▶ _DOCUMENT SEGMENT_
It’s an attitude that has seen the four-piece play more nights at the Odyssey Arena than Oasis. Last year, they found themselves providing the half-time entertainment at Belfast Giants’ ice hockey team’s matches. How did that come about?
“Basically they wanted a local act who could play some tunes and, when you’ve seven thousand people there, you don’t want a shoegazing wee indie band, you want someone who’ll show people a good time. But they’re hard work. Anyone who thinks we waltz in there and play the rock stars has it all wrong. You’re trying to grab people’s attention – people who’re there to watch an ice hockey match, not go to see a band. We didn’t want to mime to a backing track. When you do something like that, there is an element of cheese but we tried to qualify that by at least insisting that we were going to play live.”

▶ _EXTRACTED ENTRIES_
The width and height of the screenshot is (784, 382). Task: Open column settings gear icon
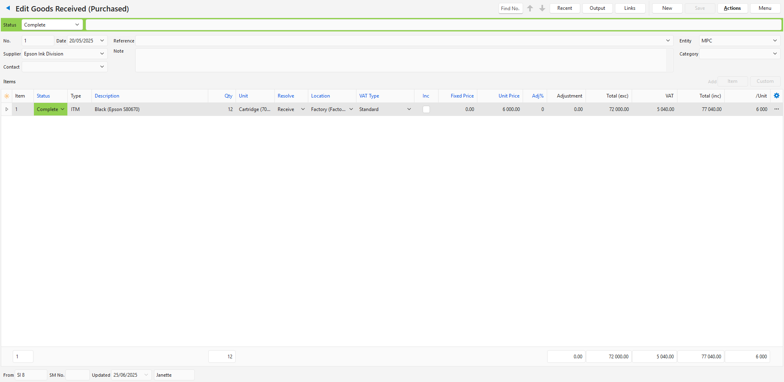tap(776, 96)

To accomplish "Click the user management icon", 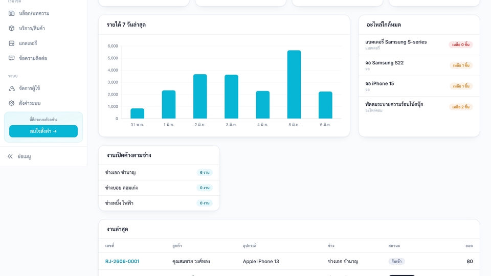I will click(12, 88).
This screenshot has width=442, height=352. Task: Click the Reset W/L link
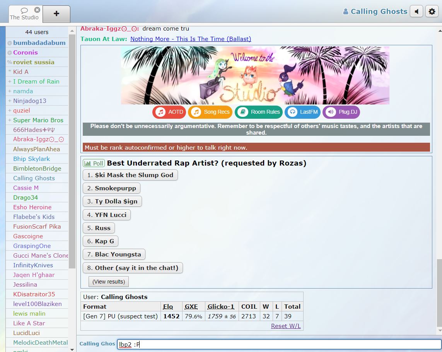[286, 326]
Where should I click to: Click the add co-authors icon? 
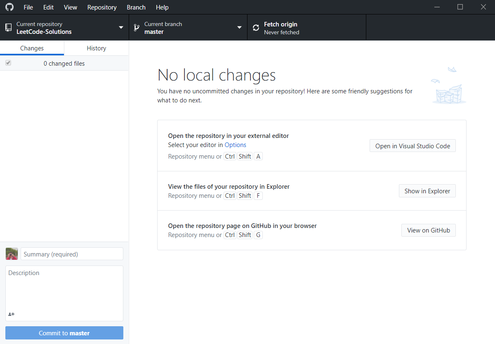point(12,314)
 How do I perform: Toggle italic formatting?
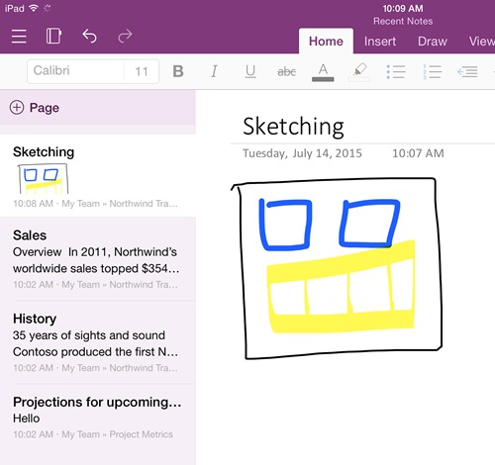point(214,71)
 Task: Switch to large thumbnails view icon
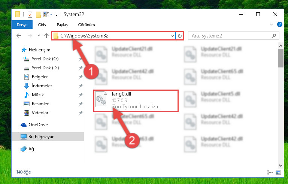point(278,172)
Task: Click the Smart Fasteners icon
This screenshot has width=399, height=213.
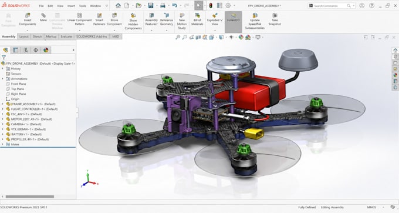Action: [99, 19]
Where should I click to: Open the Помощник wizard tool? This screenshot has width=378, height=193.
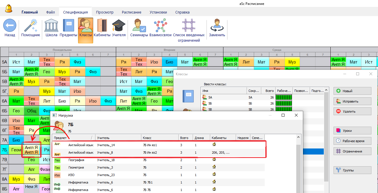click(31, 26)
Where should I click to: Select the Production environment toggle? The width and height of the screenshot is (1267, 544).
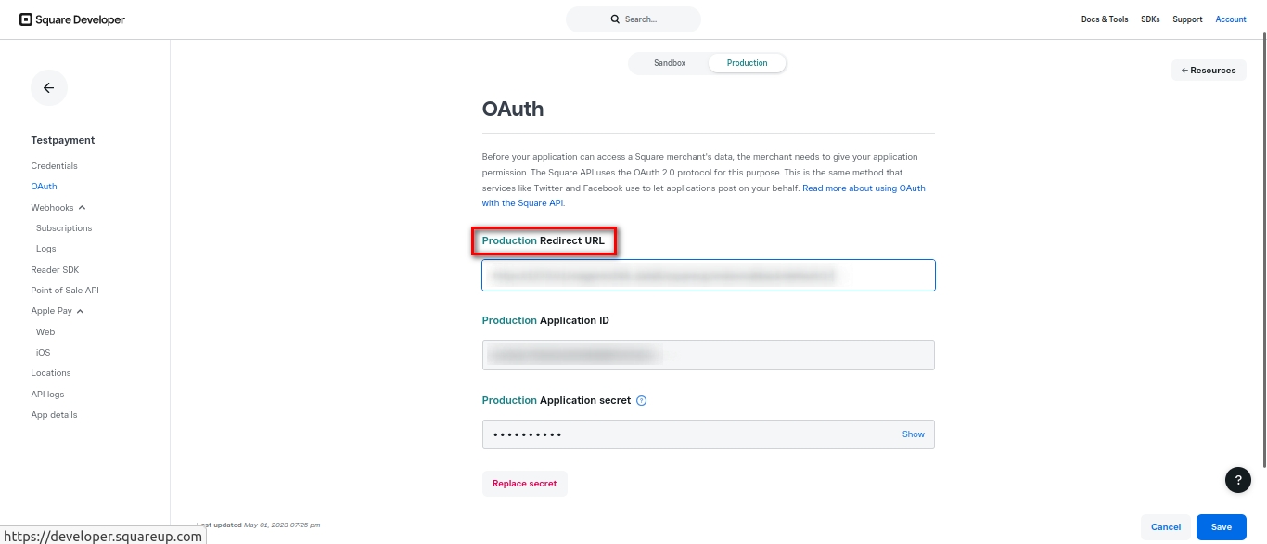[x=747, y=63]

...

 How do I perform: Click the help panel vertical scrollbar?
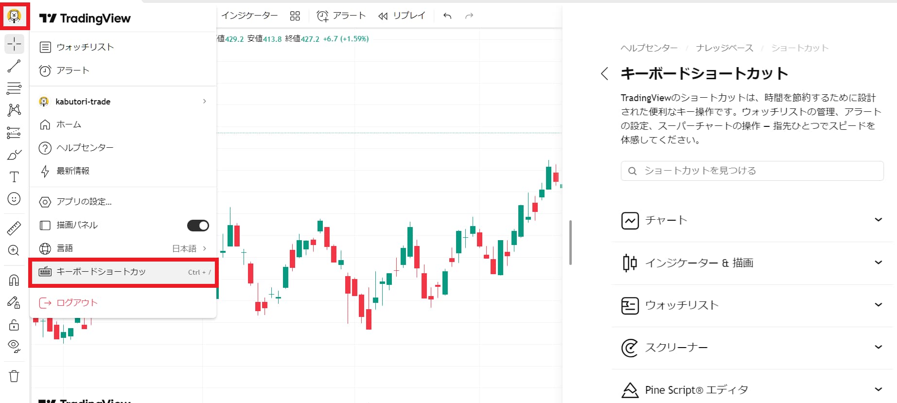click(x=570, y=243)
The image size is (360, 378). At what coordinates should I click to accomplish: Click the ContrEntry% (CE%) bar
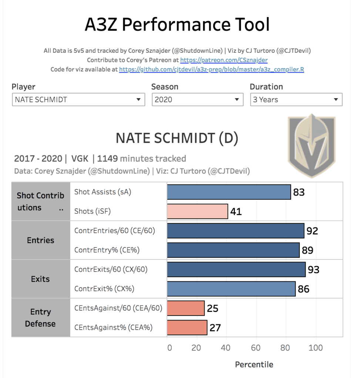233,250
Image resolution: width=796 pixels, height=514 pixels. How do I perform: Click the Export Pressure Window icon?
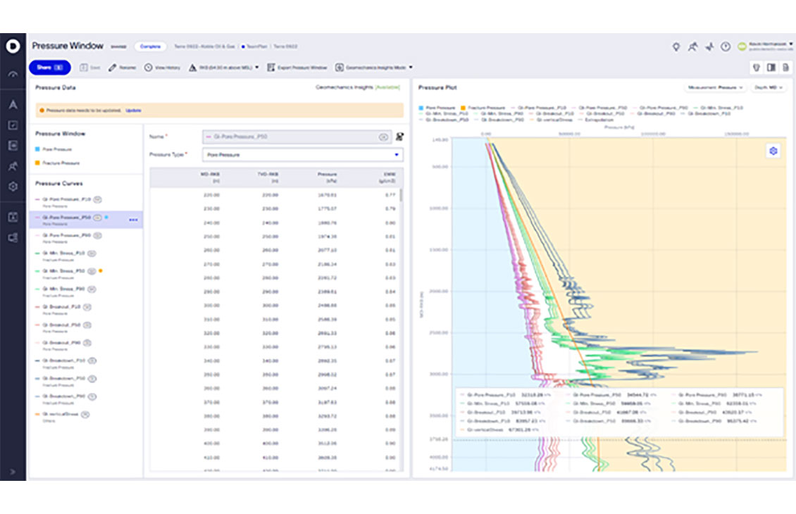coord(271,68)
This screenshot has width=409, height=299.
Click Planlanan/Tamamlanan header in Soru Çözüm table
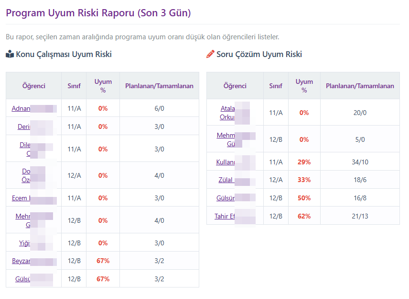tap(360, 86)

--

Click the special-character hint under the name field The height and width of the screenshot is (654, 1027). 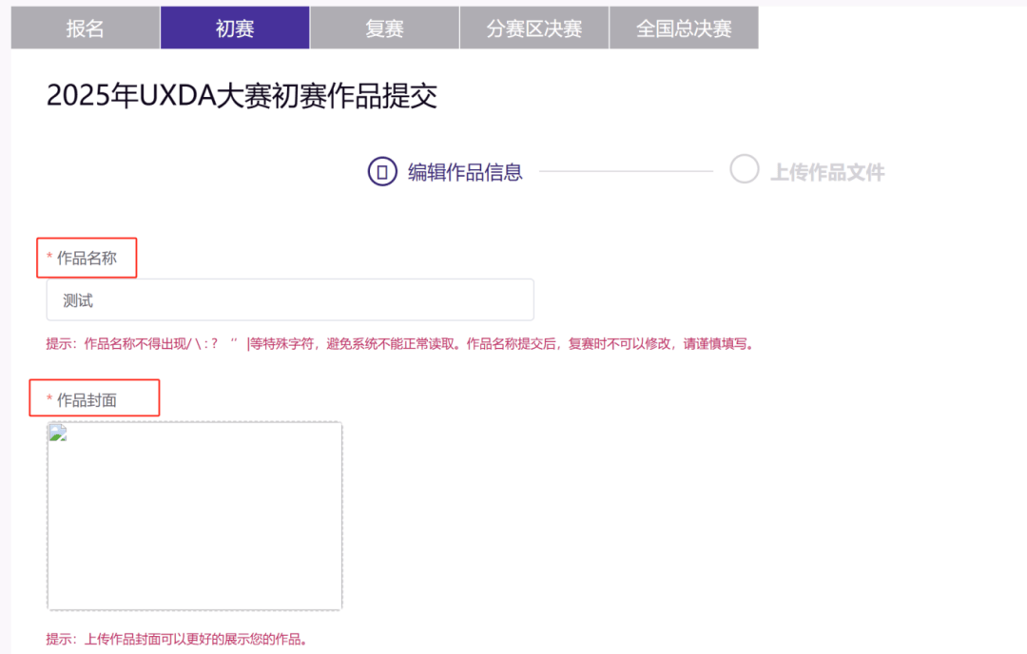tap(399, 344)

▶ _YOUR GOAL_
Continue the interview passage about the four-piece band's half-time sets at Belfast Giants ice hockey matches, starting right after its final sentence.

▶ _TASK RESPONSE_
And anyone who caught them live (or stumbled across one of their three EPs), would find a band eager to frighten the indie horses with their big riffs, power chords and sing-a-long choruses.
Phil: “Melody has always been the thing that attracted me to music. If there’s a strong melody in a song, that’s me. I think that’s why all this nu metal bollocks just leaves me cold. It’s just so dreary and dirgy. If you offered me 50 quid I wouldn’t go to see Slipknot.”
So we won’t see Pay*ola vomit on stage?
“Well, I’m not going to make any promises. It’s happened before. I just don’t think we did it on purpose.”